Part A, contains the highest temperature difference between the environment and the
substance. This is also where conduction happens at the fastest rate, this is due to the
increase in kinetic energy, therefore making the particles vibrate and transfer energy to
neighbouring particles. Radiation also takes place as the particles do not need to necessarily
touch in order to transfer energy.
Part B, is plateau as bonds are being made, therefore there is a constant equilibrium
between the energy lost and energy released. An exothermic reaction is taking place here,
however it is chemically happening and not physically.
Part C, is where the temperature begins to decrease but at a slow rate. This is due to the
fact that the substance is approaching the same temperature as the environment, therefore it
will cool down slower. Condition still takes place, however not as much as in Part A, this is
due to there being less kinetic energy therefore the particles are not vibrating as much.

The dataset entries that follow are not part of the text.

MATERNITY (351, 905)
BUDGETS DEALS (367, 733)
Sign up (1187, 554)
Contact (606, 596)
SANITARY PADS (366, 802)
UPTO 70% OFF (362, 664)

Radiation also takes place as the energy is being released without the need of particles to
vibrate and transfer energy, however it is happening at a slower rate, due to the temperature
equilibrium.
The factors that can affect the rate of cooling of a substance are thermal conductivity
(W/mk),heat capacity and temperature of the environment.
Thermal conductivity is how easily the heat can be transferred to a substance. The higher
the thermal conductivity the faster the heat will be transferred, therefore the substance will
cool down at a faster rate. Conduction takes place, and this is the vibration of particles
transferring energy to the neighbouring particles. Particles have more kinetic energy at a
higher temperature, therefore the heat will transfer at a faster rate, therefore more collisions
and a higher rate of thermal conductivity.
Heat capacity is the more heat required to change the temperature of a substance, the
slower it will cool down. This links to specific heat capacity, which is the amount of energy
that is needed to change the temperature of 1kg of a substance by 1°C.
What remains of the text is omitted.